3.(○)地域の社会資源の開発は、開発機能に該当します。地域におけるサービスの不足を解決するための機能として最も適切です。
4.(×)構成員の資質向上は、教育機能に該当します。
5.(×)基幹相談支援センターの運営評価は、評価機能に該当します。

問題4

1960年代のアメリカにおける自立生活運動(IL運動)に関する次の記述のうち、最も適切なものを1つ選びなさい。

1.障害があっても障害のない人々と同じ生活を送る。
2.一度失った地位、名誉、特権などを回復する。
3.自分で意思決定をして生活する。
4.医療職が機能回復訓練を行う。
5.障害者の社会への完全参加と平等を促進する。

解答

3.自分で意思決定をして生活する。

解説

1.(×)ノーマライゼーションに関する説明です。
2.(×)全人権的復権(リハビリテーション)に関する説明です。
3.(○)自立生活運動(IL運動)は、重度身体障害を抱える米国の学生が、環境上の理由から大学の学生寮に入れなかったことに対して、抗議運動を行ったことが契機となって始まりました。
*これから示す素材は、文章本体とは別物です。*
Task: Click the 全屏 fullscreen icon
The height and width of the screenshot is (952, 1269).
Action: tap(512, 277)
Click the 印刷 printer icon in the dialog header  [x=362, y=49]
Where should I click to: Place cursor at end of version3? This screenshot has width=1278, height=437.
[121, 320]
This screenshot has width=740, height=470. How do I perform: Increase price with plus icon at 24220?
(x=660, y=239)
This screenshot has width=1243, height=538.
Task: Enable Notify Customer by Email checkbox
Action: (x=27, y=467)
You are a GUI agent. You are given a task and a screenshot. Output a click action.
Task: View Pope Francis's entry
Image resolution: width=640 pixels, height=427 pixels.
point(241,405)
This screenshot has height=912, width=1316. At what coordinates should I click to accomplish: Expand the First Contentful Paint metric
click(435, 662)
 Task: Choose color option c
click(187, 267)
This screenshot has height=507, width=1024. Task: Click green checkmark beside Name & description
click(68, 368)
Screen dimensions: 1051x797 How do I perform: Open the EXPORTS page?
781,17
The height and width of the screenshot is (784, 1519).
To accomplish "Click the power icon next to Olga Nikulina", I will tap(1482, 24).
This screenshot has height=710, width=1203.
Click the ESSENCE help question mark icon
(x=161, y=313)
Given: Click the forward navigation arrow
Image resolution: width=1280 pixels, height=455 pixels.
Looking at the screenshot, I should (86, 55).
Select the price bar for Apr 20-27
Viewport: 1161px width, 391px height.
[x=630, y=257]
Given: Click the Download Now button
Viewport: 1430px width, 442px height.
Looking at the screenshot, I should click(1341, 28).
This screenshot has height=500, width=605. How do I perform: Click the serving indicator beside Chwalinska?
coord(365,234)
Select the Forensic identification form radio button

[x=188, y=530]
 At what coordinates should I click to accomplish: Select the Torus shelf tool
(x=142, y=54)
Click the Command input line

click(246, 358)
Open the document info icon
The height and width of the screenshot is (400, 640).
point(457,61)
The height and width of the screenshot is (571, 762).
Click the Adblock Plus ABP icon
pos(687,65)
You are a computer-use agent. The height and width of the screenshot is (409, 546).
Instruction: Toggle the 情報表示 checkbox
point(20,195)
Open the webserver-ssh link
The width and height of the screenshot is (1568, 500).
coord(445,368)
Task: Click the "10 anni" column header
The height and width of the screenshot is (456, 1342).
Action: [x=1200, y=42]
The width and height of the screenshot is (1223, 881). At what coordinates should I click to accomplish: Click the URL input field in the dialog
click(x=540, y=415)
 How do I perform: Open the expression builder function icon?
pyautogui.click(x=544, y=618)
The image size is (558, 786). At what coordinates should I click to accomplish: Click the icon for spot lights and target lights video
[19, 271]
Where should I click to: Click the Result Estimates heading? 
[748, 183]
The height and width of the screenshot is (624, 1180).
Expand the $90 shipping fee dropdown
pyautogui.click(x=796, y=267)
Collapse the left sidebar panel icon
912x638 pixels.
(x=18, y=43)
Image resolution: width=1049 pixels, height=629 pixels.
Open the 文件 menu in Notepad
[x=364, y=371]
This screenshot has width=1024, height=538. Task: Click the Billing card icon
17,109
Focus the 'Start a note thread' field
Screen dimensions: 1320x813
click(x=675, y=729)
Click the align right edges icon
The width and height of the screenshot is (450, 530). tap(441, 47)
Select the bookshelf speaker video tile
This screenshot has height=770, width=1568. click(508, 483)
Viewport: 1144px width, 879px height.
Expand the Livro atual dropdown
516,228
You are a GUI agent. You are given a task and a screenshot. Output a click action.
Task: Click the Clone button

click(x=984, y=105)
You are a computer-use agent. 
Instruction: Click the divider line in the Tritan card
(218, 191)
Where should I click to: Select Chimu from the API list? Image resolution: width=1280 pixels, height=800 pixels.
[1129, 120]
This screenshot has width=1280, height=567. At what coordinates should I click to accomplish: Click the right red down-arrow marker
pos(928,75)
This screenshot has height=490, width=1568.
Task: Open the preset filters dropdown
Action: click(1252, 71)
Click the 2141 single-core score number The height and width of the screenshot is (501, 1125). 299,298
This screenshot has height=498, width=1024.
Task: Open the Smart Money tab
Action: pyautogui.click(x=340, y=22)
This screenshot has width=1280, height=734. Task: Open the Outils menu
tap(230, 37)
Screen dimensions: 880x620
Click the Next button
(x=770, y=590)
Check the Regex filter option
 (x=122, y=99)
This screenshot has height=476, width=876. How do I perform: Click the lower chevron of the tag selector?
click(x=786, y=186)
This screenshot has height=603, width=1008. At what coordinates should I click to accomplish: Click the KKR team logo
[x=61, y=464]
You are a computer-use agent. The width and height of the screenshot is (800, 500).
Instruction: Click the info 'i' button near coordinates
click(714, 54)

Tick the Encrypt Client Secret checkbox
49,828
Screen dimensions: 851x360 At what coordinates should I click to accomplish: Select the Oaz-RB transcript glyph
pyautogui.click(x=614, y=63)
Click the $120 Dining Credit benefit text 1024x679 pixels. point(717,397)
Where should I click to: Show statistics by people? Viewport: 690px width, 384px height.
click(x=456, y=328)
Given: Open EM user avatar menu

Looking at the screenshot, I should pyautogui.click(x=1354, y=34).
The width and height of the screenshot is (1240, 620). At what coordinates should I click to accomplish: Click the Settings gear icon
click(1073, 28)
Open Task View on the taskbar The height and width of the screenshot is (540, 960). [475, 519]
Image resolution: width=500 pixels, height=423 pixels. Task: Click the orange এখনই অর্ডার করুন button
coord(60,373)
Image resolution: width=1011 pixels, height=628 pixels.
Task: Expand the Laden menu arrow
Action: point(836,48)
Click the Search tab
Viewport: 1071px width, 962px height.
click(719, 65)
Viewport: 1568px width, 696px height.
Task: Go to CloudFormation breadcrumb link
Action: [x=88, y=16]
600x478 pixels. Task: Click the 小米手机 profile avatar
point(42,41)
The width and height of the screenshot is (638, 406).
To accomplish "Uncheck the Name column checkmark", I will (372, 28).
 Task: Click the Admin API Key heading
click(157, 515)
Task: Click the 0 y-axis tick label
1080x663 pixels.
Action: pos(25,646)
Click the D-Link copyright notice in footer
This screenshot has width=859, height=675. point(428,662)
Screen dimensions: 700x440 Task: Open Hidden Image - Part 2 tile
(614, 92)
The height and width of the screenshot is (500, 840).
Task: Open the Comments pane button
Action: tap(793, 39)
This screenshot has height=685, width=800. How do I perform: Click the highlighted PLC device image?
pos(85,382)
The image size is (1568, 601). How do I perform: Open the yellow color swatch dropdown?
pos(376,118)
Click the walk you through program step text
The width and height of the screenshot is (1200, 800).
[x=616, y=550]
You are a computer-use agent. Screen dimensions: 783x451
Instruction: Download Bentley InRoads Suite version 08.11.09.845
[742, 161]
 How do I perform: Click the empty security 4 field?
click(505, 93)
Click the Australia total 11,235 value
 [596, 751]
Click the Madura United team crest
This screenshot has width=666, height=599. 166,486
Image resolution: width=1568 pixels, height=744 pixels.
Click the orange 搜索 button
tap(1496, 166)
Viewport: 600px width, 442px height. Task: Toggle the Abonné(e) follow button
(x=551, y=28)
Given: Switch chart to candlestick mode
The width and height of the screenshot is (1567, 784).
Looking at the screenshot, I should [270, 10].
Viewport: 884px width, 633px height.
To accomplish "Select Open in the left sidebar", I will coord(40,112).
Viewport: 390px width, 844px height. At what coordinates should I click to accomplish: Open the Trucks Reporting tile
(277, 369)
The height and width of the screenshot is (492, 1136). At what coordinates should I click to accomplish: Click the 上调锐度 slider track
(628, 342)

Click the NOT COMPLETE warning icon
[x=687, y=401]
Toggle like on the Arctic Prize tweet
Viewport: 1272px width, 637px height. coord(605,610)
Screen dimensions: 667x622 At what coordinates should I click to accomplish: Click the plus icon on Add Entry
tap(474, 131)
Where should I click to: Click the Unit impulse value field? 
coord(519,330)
障害者が自立的な生活を送るために必要な社会体制や意識変革を求める社会運動であり、自己決定の尊重が主張されています。
4.(×)機能訓練指導員によるリハビリテーションに関する説明です。
5.(×)国際障害者年(1981年)のテーマとされました。

問題5

Aさん(60歳、男性)は、脊髄小脳変性症(spinocerebellar degeneration)のため、物をつかもうとすると手が震え、起立時や歩行時に身体がふらつき、ろれつが回らないため発語が不明瞭である。
次のうち、Aさんの現在の症状に該当するものとして、最も適切なものを1つ選びなさい。

1.運動麻痺(うんどうまひ)
2.運動失調
3.関節拘縮
4.筋萎縮
5.筋固縮

解答

2.運動失調

解説

1.(×)運動麻痺は、筋肉を正しく動かすことができない状態であり、主に大脳の障害により出現します。
2.(○)運動失調は、運動に関与する筋肉の調節機能が失われ、身体をスムーズに動かすことが困難になった状態です。脊髄小脳変性症では、歩行時のふらつき、手の震え、口や舌がもつれて話しづらいなど、小脳の障害による運動失調をきたします。
3.(×)関節拘縮は、傷病などが原因で関節を動かす機会が減り、関節が硬くなって動きが制限されている状態です。
4.(×)筋萎縮は、筋線維が細くなって筋力が低下した状態です。筋萎縮性側索硬化症(ALS)の主症状となります。
5.(×)筋固縮は、筋肉がこわばって力が抜けず、動作をスムーズに行うことが困難になった状態です。パーキンソン病の四大症状の一つとなります。

問題6

学習障害の特徴に関する次の記述のうち、最も適切なものを1つ選びなさい。

1.読む・書く・計算するなどの習得に困難がある。
2.注意力が欠如している。
3.じっとしているのが難しい。
4.脳の機能に障害はない。
5.親のしつけ方や愛情不足によるものである。

解答

1.読む・書く・計算するなどの習得に困難がある。

解説

1.(○)学習障害(学習症)は、聞く、話す、読む、書く、計算する、推論するといった基礎的能力のうち、1つ以上の習得に困難が生じている状態です。
2.(×)注意力の欠如は、注意欠如多動症(ADHD)にみられる特徴の一つです。
3.(×)じっとしているのが難しいのは、注意欠如多動症にみられる特徴の一つです。
4.(×)原因は完全には解明されていませんが、脳機能の一部に障害があると考えられています。
5.(×)学習障害は発達障害の一種であり、脳機能の障害であるとされています。親のしつけ方や愛情不足などの環境要因は直接の原因とはなりません。

問題7

「障害者虐待防止法」における、障害者に対する著しい暴言が当てはまる障害者虐待の類型として、最も適切なものを1つ選びなさい。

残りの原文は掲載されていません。